Безусловно, это — еще одна история о великой проницательности Бешта, его умении пронизывать духовным зрением весь мир и узнавать, что происходит в данный момент с каждым евреем. Но одновременно это и история о том, насколько ему была дорога каждая еврейская семья и как важно ему было прийти ей на помощь.

* * *

Вообще к деньгам Бешт относился очень легко, будучи уверенным, что все доходы человек получает от Творца Вселенной, и если будет щедро тратить деньги на исполнение заповедей, то никогда не останется с пустым карманом.

Примечательна в этом смысле история, рассказанная р. Меиром Маргалиотом о том, как однажды Бешт по дороге в Броды ненадолго заехал в Городенку. Р. Меир, которому еще только предстояло стать знаменитым раввином, уже был приверженцем Бешта и взялся сопровождать его до Бродов.

В Бродах Бешт остановился на постоялом дворе как обычный средней руки торговец, и никто не оказал ему внимание, кроме двоих — один был из числа местных знатоков Торы, а другой — богатеем. Спустя несколько дней у Бешта кончились деньги, и он велел извозчику готовиться в дорогу.

Узнав о безденежье Бешта, р. Меир сообщил этим двоим, что тот собирается уезжать, а заодно прозрачно намекнул, что учитель находится на мели. Б-гач, придя в первый раз, дал Бешту золотой червонец (который он и потратил на проживание в Бродах), и решил перед отъездом дать еще один.

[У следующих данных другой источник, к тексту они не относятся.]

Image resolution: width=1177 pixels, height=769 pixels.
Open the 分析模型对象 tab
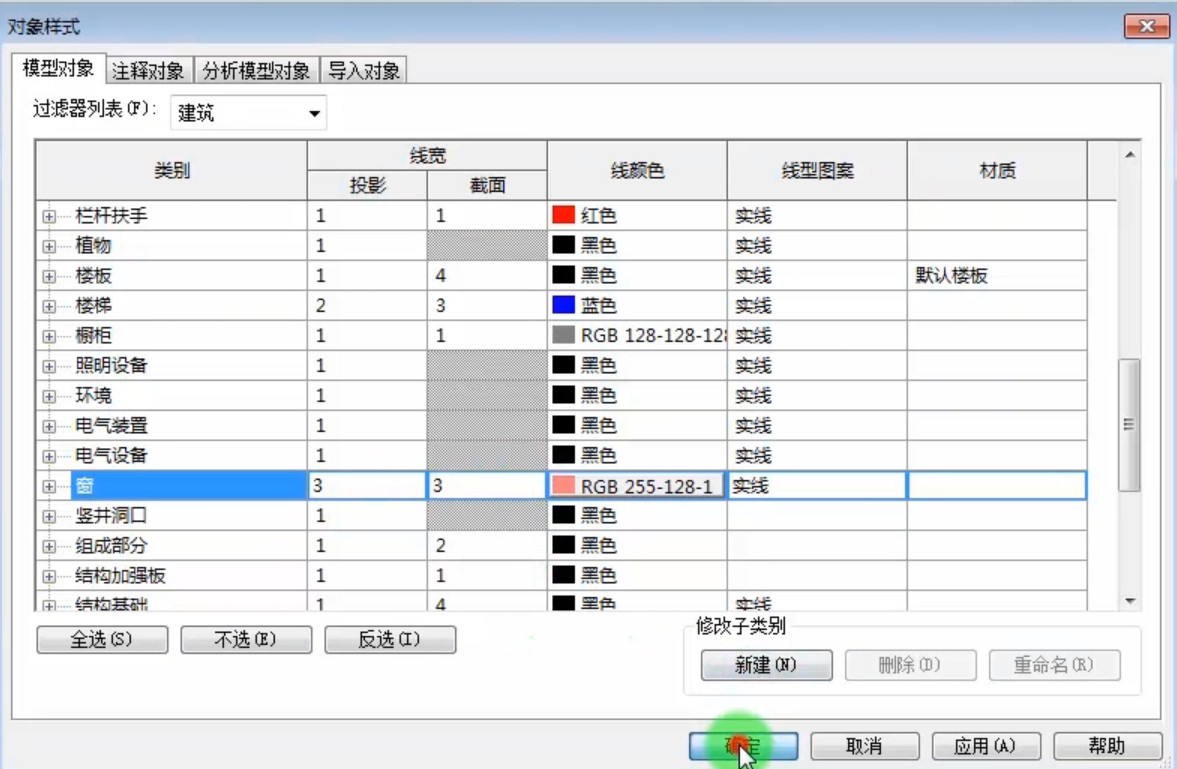pos(257,71)
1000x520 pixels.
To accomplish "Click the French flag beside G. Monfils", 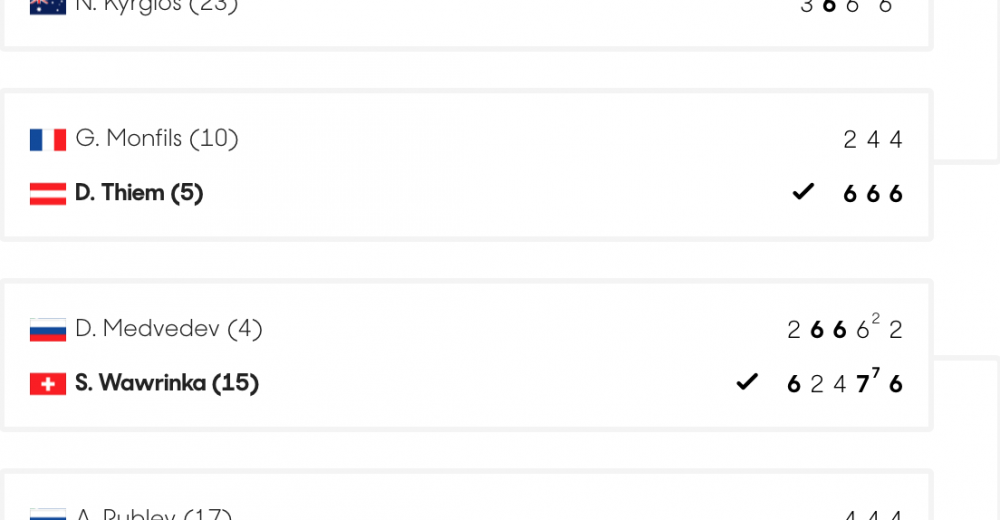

Но Бешт вернул червонец богачу, велев разделить его пополам: 12 злотых дать тем, кто учит Тору и Кабалу в местном клойзе, добавив, что видел Шхину над клойзом, а другие двенадцать злотых поделить между местными бедняками.

Увидев, что Бешт снова остался без гроша в кармане, р. Меир почувствовал, как у него защемило сердце.

— Зачем вы так поступили — ведь у вашей чести нет ни гроша на дорожные расходы? — спросил он.

На что Бешт со смехом ответил:

— Будь уверен, пока жив Г-сподь, нам не о чем беспокоиться.

И действительно: как только Бешт и р. Меир добрались до Радзивиллова, к нему за исцелением повалили жители города. Так было и в других местечках, и в итоге домой он вернулся с деньгами.

* * *

Как мы уже говорили, одним из самых больших человеческих пороков Бешт считал гордыню, а одной из самых больших добродетелей — скромность. Сам он был чрезвычайно скромным, чуждавшимся любых почестей и возвышения человеком, и чтобы понять это, достаточно вспомнить, как не хотелось ему «раскрывать» себя людям.

Но таким он сумел остаться и до конца жизни.

Временами, видимо, эти почести были ему приятны, и у него возникал соблазн воспринять их как должное, но Бешт в таких случаях тут же одергивал себя и старался выработать линию поведения, которая напомнила присутствующим, что он считает почести и проявление подобострастия неуместными.

Так, по рассказу р. Аарона из Меджибожа, однажды Бешт в очередной раз направился в Броды вместе со своим писарем р. Цви, но вынужден был заночевать неподалеку от города. Ночью р. Цви проснулся от какого-то странного стука и увидел, что Бешт сидит на кровати, чем-то явно напуган, да еще так, что его колени трясутся от страха так, что бьются друг о друга — и именно этот их перестук и разбудил р. Цви.

На вопрос р. Цви, что случилось, отчего он так напуган, Бешт ответил: — Пришел ко мне мой учитель и спросил: «Кто выше — ты или Авраам, праотец наш?!». Бешт удивленно спросил, к чему Ахи Ашилони задает столь нелепый вопрос? «Придешь в Броды, и устроят там тебе торжественную встречу, и если ты не остережёшься, то погубишь все, что было до сих пор», — поведал ему пророк. «И вот я перепуган до крайности!» — пояснил Бешт.

В Бродах и в самом деле к Бешту вышли навстречу именитые мужи города в праздничных одеждах и стали всячески выражать свое почтение. Но Бешт в ответ на это отошел к лошадям, и стал их поглаживать и похлопывать, ясно давая понять, что подобный излишне почетный прием ему неприятен.

По свидетельству р. Яакова-Йосефа из Полонного, Бешт постоянно молился, чтобы о нем говорили хулу — считая, что подобные поношения идут ему на пользу куда больше, чем почести.